▶ **SUPPLIED RECORDS**:

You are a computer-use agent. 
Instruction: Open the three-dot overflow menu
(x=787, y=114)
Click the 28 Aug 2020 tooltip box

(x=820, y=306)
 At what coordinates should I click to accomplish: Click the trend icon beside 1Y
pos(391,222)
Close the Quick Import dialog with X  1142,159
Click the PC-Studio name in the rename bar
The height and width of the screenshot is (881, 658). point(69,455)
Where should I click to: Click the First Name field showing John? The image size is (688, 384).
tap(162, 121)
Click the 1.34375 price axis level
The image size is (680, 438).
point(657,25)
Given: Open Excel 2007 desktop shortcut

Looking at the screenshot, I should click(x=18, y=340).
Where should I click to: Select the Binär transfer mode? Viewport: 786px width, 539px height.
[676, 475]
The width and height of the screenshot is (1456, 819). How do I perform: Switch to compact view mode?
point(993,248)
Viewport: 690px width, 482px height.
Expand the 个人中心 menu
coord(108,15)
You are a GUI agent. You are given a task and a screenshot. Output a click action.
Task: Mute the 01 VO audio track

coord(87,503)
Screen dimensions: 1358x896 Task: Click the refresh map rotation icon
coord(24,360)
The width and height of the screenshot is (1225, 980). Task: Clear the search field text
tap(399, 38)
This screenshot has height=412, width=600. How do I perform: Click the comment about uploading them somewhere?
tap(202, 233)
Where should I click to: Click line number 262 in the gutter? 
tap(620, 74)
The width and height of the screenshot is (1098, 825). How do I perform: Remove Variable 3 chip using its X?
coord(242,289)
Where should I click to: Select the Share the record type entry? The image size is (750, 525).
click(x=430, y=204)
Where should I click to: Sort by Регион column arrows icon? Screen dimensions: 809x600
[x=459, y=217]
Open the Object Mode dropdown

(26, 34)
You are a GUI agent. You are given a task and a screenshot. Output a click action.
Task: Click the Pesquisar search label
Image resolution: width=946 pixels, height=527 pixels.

▶ **PROBLEM TO WORK ON**: Give the items above as a JSON list of strings, one string for each line, with blank lines left out.

▶ **EXERCISE ANSWER**:
[
  "You are a computer-use agent. ",
  "Instruction: Open the three-dot overflow menu",
  "(x=787, y=114)",
  "Click the 28 Aug 2020 tooltip box",
  "(x=820, y=306)",
  " At what coordinates should I click to accomplish: Click the trend icon beside 1Y",
  "pos(391,222)",
  "Close the Quick Import dialog with X  1142,159",
  "Click the PC-Studio name in the rename bar",
  "The height and width of the screenshot is (881, 658). point(69,455)",
  "Where should I click to: Click the First Name field showing John? The image size is (688, 384).",
  "tap(162, 121)",
  "Click the 1.34375 price axis level",
  "The image size is (680, 438).",
  "point(657,25)",
  "Given: Open Excel 2007 desktop shortcut",
  "Looking at the screenshot, I should click(x=18, y=340).",
  "Where should I click to: Select the Binär transfer mode? Viewport: 786px width, 539px height.",
  "[676, 475]",
  "The width and height of the screenshot is (1456, 819). How do I perform: Switch to compact view mode?",
  "point(993,248)",
  "Viewport: 690px width, 482px height.",
  "Expand the 个人中心 menu",
  "coord(108,15)",
  "You are a GUI agent. You are given a task and a screenshot. Output a click action.",
  "Task: Mute the 01 VO audio track",
  "coord(87,503)",
  "Screen dimensions: 1358x896 Task: Click the refresh map rotation icon",
  "coord(24,360)",
  "The width and height of the screenshot is (1225, 980). Task: Clear the search field text",
  "tap(399, 38)",
  "This screenshot has height=412, width=600. How do I perform: Click the comment about uploading them somewhere?",
  "tap(202, 233)",
  "Where should I click to: Click line number 262 in the gutter? ",
  "tap(620, 74)",
  "The width and height of the screenshot is (1098, 825). How do I perform: Remove Variable 3 chip using its X?",
  "coord(242,289)",
  "Where should I click to: Select the Share the record type entry? The image size is (750, 525).",
  "click(x=430, y=204)",
  "Where should I click to: Sort by Регион column arrows icon? Screen dimensions: 809x600",
  "[x=459, y=217]",
  "Open the Object Mode dropdown",
  "(26, 34)",
  "You are a GUI agent. You are given a task and a screenshot. Output a click action.",
  "Task: Click the Pesquisar search label",
  "Image resolution: width=946 pixels, height=527 pixels."
]